Chereads / SEBUT SAJA, AKU TAKDIRMU BY / Chapter 2 - Sebuah Rasa...

Chapter 2 - Sebuah Rasa...

"Hum...Humaira, bangun Nak, sudah pagi!!!" teriak Mama Asih.

Jam begitu merogoh setiap mimpi indah Humaira, seakan dunia mempercepat segalanya, dengan mata yang masih terkatung-katung-bibir merah merona seperti bunga kamboja. Humaira siap beranjak dari tempat tidurnya, lalu berjalan mengikuti alur suara dari lorong dapur yang terang terpancarkan lampu bohlam berwarna jingga.

"Ya, Ma. Aku baru bangun nih, capek! kemarin di sekolah pelajarannya banyak banget," celoteh Humaira dengan mengucek mata beningnya.

Humaira bergegas menarik seutas handuk biru dan langsung ke kamar mandi.

Selang lima menit...

"Ma, aku sholat dulu ya, nanti kalo Mama butuh bantuan langsung panggil aja," ujar Humaira dengan mengangkat jari jempolnya seperti memberi isyarat kepada Mama Asih.

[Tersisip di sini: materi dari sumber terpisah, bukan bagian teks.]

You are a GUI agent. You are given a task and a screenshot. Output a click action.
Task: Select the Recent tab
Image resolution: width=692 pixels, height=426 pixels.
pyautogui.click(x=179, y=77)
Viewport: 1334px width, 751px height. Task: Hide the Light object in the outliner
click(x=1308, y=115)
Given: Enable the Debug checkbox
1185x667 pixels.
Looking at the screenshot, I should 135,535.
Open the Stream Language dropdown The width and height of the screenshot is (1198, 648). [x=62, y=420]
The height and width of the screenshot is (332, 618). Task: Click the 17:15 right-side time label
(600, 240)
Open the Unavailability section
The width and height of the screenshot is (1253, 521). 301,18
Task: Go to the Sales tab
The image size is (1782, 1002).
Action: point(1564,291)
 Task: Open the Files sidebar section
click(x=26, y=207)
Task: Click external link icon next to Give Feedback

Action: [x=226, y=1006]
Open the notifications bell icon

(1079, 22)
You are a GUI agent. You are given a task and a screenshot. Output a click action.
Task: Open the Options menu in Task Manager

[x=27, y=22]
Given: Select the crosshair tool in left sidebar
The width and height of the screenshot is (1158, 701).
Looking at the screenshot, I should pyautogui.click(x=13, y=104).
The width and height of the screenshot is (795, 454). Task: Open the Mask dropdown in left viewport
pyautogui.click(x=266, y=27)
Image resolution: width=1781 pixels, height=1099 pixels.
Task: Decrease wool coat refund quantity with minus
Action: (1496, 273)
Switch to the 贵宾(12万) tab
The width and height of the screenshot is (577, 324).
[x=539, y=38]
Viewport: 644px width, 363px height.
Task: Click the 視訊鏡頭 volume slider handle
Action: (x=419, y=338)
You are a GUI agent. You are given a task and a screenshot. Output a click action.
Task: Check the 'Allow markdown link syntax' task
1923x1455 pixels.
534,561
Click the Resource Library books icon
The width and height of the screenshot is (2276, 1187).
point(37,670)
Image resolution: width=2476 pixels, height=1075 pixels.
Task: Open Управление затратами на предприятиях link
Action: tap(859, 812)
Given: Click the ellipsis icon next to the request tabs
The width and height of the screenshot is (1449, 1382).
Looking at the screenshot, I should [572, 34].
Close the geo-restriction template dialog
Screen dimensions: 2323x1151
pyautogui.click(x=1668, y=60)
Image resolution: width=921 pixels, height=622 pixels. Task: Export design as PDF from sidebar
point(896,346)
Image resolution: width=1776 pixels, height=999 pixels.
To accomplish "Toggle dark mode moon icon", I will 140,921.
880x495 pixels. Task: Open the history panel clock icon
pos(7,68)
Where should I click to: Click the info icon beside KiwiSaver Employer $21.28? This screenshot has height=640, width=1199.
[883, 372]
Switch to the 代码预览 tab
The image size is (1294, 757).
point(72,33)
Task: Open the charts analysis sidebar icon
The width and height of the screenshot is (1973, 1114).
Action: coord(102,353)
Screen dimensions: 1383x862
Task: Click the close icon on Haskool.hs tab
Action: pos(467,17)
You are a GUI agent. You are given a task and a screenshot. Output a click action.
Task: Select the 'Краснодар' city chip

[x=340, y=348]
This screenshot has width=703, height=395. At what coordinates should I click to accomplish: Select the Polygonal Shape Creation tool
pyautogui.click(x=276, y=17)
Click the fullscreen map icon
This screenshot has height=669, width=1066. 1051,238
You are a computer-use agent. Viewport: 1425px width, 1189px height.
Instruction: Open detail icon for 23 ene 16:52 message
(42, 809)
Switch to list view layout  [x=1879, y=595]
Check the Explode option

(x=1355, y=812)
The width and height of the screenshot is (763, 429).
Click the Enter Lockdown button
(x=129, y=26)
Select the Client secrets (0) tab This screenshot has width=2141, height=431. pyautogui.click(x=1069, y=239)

"Oke, jangan cepat-cepat kalau sholat, nanti nggak khusyuk malah jadi kufur," cecar Mama Asih.

"Iya Ma, Iya...,"

Sebuah mukenah putih menyelimuti setiap badan Humaira, melihatnya seperti wanita muslimah yang paham akan agama. Cantik, bersih bukan parasnya, namun hatinya.

Tangan Humaira mulai menengadah dan meminta ridhoNya tanpa basa-basi setiap air mata jatuh dalam lingkaran sajadah.

Dengan terbata-bata, Humaira mulai mendoakan orang-orang yang selalu menyayanginya yakni Ayah dan Mamanya.

"Ma, gimana tak bantuin apa nih?" ucap Humaira menawarkan dirinya.

"Bantuin ngupas pisangnya ya, nanti Mama mau keliling jualan gorengan ini, buat tambah-tambah uang jajan kamu, Nak. Kan kamu tau, Ayahmu penghasilannya kurang dan Mama harus bantuin Ayahmu," kata Mama Asih.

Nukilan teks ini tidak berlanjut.